As of next June, all Michigan health care professionals who are either new licensees or renewing their health care license must undergo implicit bias training, Gov. Gretchen Whitmer and the Department of Licensing and Regulatory Affairs (LARA) announced Tuesday.
The new LARA administrative rules are a product of the Michigan Coronavirus Task Force on Racial Disparities established last year. Whitmer directed the task force in July 2020 to begin promulgating rules that would incorporate an implicit bias training requirement.
There are approximately 440,000 licensed health care workers in Michigan.
“Since March 2020, COVID-19 has exposed and exacerbated so many underlying inequities in Michigan, especially the disparate impact of health outcomes by race,” Whitmer said Tuesday, speaking at the Lansing’s Forest Community Health Center alongside Lt. Gov. Garlin Gilchrist, LARA Director Orlene Hawks, Ingham County Health Officer Linda Vail and Racial Disparities Task Force co-lead and Michigan Public Health Institute CEO Renee Canady.
In the early months of the COVID-19 pandemic, Black Michiganders represented over 35% of cases despite making up just 14% of the state’s population. Currently, the state reports that Black residents are experiencing a rate of 72,780 cases per million while white Michiganders are seeing 63,140 cases per million.
Black and Latino residents are also twice as likely to die from COVID-19, as Gilchrist pointed out.
The new training standards for health care professionals are meant to help recognize and address these inequities — particularly those stemming from systemic racism — by rooting out the unconscious biases that every person has.

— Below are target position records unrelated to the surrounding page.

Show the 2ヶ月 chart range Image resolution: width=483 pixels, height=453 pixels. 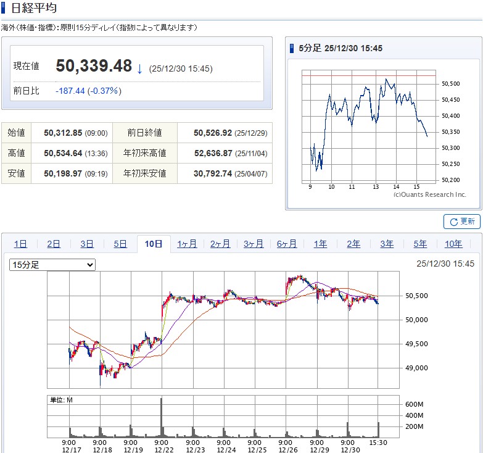click(220, 244)
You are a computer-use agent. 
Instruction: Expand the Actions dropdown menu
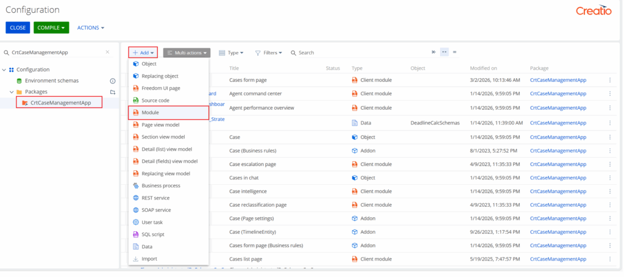click(91, 27)
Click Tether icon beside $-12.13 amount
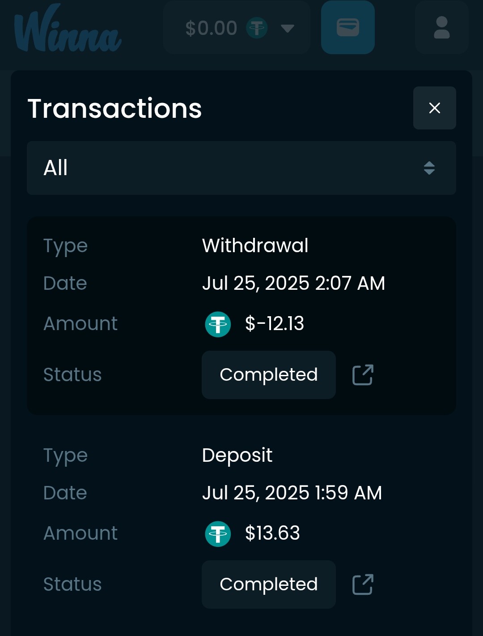483x636 pixels. pos(218,324)
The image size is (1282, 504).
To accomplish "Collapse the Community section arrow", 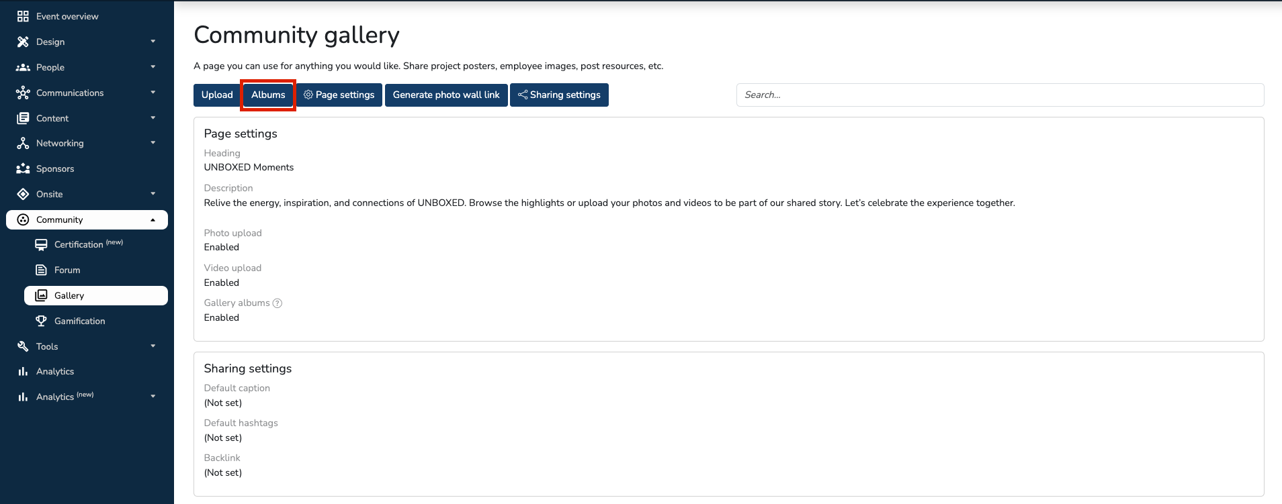I will pyautogui.click(x=153, y=219).
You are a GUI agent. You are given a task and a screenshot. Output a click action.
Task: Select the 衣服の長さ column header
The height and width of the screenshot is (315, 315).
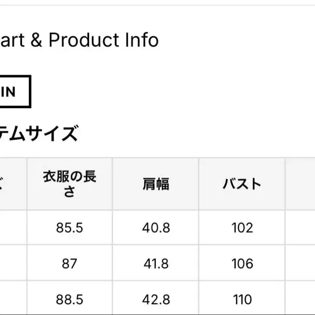(70, 184)
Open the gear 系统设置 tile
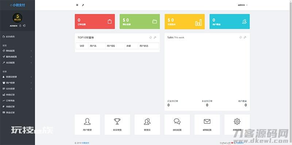292x145 pixels. pyautogui.click(x=237, y=124)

The requirement is set to go into effect on June 1, 2022, and will require a minimum of two hours of training for new applicants and a minimum of one hour per year for renewing applicants. Both Whitmer, who is white, and Gilchrist, who is Black, said they both have undergone the implicit bias training.
“This training will improve the practice of medicine admission and upgrade what it means to be a medical professional,” Gilchrist said. “It is yet another step towards building a culture of responsive inclusion that further positions Michigan as a national model for equality, understanding and fairness.”
The rules were developed over the course of 11 months and incorporated collaboration from licensees, insurance providers, state lawmakers, state agencies, higher education and advocacy groups.